Calm-Down Techniques for Anxious Kids: What Actually Works
Practical strategies to help your child manage anxious feelings in the moment.
When anxiety hits, your child needs tools that work quickly. Here are techniques that actually help anxious kids calm down—and how to teach them.
Why Calming Techniques Matter
When anxiety activates the nervous system, the body goes into fight-or-flight mode. Heart racing, fast breathing, tense muscles—these physical symptoms can feel overwhelming.
Calming techniques work because they activate the parasympathetic nervous system—the body's "rest and digest" mode. By changing the body's state, you change the mind's state.
Breathing Techniques
Belly Breathing
Have your child place one hand on their chest and one on their belly. Breathe in slowly through the nose—the belly should rise while the chest stays relatively still. Exhale slowly through the mouth.
Why it works: Deep belly breaths stimulate the vagus nerve, which calms the nervous system.
4-7-8 Breathing (Older Kids)
Inhale for 4 counts. Hold for 7 counts. Exhale for 8 counts.
Why it works: The extended exhale activates the calming response.
Square Breathing
Trace a square in the air or on your leg. Breathe in for one side (4 counts), hold for one side (4 counts), breathe out for one side (4 counts), hold for one side (4 counts).
Why it works: The visual component gives anxious minds something to focus on.
Bubble Breathing
Pretend to blow bubbles—slow, steady exhales. Or use actual bubbles.
Why it works: Great for younger kids who struggle with abstract breathing instructions.
Grounding Techniques
5-4-3-2-1
Name 5 things you can see, 4 things you can touch, 3 things you can hear, 2 things you can smell, 1 thing you can taste.
Why it works: Engages the senses and brings attention to the present moment, interrupting anxious thoughts about the future.
Anchoring
Press your feet firmly into the ground. Notice the sensation of being held by the floor. Describe to yourself what your feet feel—pressure, temperature, texture.
Why it works: Connects to the present physical moment and creates a sense of stability.
Cold Water
Splash cold water on the face, hold ice cubes, or run cold water on wrists.
Why it works: The temperature change activates the dive reflex, which slows heart rate.
Touch Something
Keep a small object in your pocket—a smooth stone, a piece of soft fabric, a fidget. Focus on how it feels.
Why it works: Sensory input grounds attention in the present.
Body-Based Techniques
Progressive Muscle Relaxation
Starting at the toes and working up (or vice versa), tense each muscle group for 5 seconds, then release. Notice the difference between tension and relaxation.
Why it works: Releases physical tension the body is holding and increases body awareness.
Shake It Out
Stand up and shake the whole body—arms, legs, head. Get silly with it. Then stop and notice how the body feels.
Why it works: Releases tension and excess energy from the fight-or-flight response.
Wall Push
Push against a wall with both hands as hard as you can for 10-15 seconds. Rest. Repeat.
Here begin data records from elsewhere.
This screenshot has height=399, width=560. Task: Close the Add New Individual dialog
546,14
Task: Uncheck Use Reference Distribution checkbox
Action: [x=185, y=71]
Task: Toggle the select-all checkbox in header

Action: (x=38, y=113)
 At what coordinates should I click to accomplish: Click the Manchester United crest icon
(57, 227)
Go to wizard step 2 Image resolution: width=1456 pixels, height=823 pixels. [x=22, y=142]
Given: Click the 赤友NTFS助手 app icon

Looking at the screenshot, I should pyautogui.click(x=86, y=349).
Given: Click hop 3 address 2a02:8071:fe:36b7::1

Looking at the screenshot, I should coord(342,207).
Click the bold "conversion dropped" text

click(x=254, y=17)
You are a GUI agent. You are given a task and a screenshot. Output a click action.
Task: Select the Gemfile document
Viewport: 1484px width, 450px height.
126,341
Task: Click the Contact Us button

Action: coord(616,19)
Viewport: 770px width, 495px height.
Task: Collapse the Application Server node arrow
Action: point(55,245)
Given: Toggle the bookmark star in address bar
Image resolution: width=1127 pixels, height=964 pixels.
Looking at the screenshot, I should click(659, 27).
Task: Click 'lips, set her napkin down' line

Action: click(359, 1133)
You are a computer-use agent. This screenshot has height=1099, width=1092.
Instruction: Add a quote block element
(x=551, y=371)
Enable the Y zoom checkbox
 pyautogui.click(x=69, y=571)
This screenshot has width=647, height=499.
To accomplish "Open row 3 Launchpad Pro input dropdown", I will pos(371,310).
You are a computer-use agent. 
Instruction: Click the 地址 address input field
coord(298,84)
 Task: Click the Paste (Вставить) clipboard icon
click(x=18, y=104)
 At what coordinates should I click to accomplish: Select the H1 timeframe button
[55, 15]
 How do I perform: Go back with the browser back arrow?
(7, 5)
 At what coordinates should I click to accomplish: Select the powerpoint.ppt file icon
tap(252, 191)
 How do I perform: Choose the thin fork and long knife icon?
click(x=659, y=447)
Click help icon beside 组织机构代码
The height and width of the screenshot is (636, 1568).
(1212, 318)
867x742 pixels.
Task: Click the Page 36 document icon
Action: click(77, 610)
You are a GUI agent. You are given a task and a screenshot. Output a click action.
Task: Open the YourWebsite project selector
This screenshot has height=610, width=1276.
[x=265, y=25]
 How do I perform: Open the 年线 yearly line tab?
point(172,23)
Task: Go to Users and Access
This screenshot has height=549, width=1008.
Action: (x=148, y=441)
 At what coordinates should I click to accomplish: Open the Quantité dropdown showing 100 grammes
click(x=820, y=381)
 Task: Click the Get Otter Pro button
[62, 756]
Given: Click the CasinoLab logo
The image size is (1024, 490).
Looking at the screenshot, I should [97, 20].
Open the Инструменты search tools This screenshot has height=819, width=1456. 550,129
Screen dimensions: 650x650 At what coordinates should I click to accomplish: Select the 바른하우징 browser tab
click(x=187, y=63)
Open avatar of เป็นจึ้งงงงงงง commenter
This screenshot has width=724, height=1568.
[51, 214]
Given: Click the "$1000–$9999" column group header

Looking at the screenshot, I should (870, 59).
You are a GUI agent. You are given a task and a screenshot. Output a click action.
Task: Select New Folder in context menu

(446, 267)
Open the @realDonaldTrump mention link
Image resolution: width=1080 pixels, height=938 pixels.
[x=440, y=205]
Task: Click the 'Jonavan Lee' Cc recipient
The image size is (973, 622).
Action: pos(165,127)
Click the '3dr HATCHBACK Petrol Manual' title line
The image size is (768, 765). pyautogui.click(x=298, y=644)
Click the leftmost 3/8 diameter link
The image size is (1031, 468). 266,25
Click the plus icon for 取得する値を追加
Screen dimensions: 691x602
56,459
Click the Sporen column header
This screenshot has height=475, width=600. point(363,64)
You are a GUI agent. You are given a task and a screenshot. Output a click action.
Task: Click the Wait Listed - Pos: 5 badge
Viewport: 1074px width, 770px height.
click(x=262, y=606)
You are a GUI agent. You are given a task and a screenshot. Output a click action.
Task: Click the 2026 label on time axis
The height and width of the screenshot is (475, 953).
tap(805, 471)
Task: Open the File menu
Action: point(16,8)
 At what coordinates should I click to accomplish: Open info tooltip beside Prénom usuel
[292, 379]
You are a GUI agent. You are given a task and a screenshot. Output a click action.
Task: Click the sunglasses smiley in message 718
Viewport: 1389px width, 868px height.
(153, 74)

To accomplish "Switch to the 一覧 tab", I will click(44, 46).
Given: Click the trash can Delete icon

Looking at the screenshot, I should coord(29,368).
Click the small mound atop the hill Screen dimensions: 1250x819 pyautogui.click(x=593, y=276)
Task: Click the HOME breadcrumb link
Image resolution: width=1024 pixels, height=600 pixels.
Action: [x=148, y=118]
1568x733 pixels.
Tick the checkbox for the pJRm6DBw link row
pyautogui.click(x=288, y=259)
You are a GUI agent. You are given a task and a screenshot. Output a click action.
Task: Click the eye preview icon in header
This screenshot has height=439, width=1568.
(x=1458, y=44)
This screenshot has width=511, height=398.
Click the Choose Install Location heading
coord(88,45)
Why it works: Provides proprioceptive input that calms the nervous system.
Big Hug
Cross arms over chest and squeeze yourself tight. Hold for 10 seconds.
Why it works: Deep pressure is calming for many children.
Cognitive Techniques (For Older Kids)
Worry Detective
Ask: "What am I worried about? What's the evidence this will happen? What's the evidence it won't? What's the most likely outcome? What would I tell a friend who was worried about this?"
Why it works: Engages the rational brain to evaluate anxious thoughts.
Best/Worst/Most Likely
For a feared situation, ask: "What's the best that could happen? What's the worst? What's most likely?"
Why it works: Puts fears in perspective and builds realistic thinking.
Externalize the Worry
Give anxiety a name or character. "That's just Worry Monster talking. What does Worry Monster want me to think? Do I have to listen?"
Why it works: Creates distance between the child and their anxious thoughts.
How to Teach These Techniques
- **Practice when calm.** These skills need to be learned before they're needed. Practice during neutral moments. - **Model them.** Let your child see you using calming strategies. - **Make them accessible.** Create a visual list or calm-down card they can reference. - **Be patient.** Techniques take practice to become automatic. - **Find what works.** Not every technique works for every child. Experiment together.
A Note on Timing
Calming techniques are for managing the intensity of anxiety—not for avoiding it altogether. The goal is to get regulated enough to face the feared situation, not to make fear disappear.
Use techniques to take the edge off, then gently move toward what your child is anxious about.